Authenticated to mail.imarketingplatform.com ([54.186.217.34]:22).
debug1: channel 0: new [client-session]
debug1: Requesting no-more-sessions@openssh.com
debug1: Entering interactive session.
debug1: Remote: Agent forwarding disabled.
debug1: Remote: Port forwarding disabled.
debug1: Remote: User rc file execution disabled.
debug1: Remote: X11 forwarding disabled.
debug1: Remote: Forced command.
debug1: Remote: Agent forwarding disabled.
debug1: Remote: Port forwarding disabled.
debug1: Remote: User rc file execution disabled.

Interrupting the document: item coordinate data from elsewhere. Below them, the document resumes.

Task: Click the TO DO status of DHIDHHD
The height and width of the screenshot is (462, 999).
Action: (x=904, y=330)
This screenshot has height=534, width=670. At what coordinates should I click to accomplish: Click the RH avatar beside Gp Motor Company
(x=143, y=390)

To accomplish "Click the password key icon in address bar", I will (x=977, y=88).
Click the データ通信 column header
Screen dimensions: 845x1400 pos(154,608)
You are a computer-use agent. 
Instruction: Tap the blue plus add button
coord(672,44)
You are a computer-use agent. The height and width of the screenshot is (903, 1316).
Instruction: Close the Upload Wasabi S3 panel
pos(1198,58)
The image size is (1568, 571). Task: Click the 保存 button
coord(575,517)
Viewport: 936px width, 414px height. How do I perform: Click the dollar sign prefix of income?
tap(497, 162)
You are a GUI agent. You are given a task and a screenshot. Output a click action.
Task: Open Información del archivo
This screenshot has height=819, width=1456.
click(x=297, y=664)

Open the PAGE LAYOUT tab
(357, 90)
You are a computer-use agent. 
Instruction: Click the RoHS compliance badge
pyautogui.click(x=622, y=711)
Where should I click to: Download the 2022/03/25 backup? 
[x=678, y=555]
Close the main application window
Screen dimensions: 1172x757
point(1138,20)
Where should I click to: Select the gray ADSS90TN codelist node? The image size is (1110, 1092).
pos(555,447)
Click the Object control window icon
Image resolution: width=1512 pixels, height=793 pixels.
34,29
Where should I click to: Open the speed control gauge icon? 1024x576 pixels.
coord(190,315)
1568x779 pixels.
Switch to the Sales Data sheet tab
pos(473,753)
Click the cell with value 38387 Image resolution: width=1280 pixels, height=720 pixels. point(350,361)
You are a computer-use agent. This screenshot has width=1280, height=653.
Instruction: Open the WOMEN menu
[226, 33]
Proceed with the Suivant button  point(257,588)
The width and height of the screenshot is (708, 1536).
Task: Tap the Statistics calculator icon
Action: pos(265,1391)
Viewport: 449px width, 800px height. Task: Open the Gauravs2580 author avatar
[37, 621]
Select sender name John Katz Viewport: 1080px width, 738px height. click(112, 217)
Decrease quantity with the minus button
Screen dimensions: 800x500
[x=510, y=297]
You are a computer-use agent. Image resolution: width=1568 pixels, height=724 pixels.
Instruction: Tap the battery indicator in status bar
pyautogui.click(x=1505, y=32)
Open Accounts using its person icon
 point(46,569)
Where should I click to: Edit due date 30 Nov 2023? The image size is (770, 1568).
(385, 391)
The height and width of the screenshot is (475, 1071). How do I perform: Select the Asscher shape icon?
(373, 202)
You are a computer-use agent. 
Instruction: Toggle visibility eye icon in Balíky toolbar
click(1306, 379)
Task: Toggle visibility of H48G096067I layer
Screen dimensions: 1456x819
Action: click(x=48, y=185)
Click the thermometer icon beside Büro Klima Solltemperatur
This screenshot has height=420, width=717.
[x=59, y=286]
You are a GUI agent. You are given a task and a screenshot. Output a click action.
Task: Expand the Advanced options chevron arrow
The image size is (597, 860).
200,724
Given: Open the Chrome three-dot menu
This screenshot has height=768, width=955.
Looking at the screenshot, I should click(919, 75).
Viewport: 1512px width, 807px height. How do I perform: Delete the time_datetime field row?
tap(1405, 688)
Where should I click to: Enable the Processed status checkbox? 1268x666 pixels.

debug1: Remote: X11 forwarding disabled.
debug1: Remote: Forced command.
debug1: Sending environment.
debug1: Sending env LANG = en_US.UTF-8
Password:debug1: client_input_channel_req: channel 0 rtype exit-status reply 0
debug1: channel 0: free: client-session, nchannels 1
debug1: fd 0 clearing O_NONBLOCK
Transferred: sent 5676, received 3804 bytes, in 2.4 seconds
Bytes per second: sent 2376.9, received 1593.0
debug1: Exit status 0

If the two output lines reading "debug1: Authentication succeeded (publickey)." and "Authenticated to mail.imarketingplatform.com ([54.186.217.34]:22)." are missing, this indicates a problem doing public key authentication. Check the SSH server log for clues. The most likely issues are file permissions on the authorized_keys file on the server.

The "Password:" in the above output is uucico prompting for the client system's password. If that isn't there, make sure UUCP is installed on the server system, check the server side UUCP debug log, and double check the command setting for that key in the authorized_keys file on the server.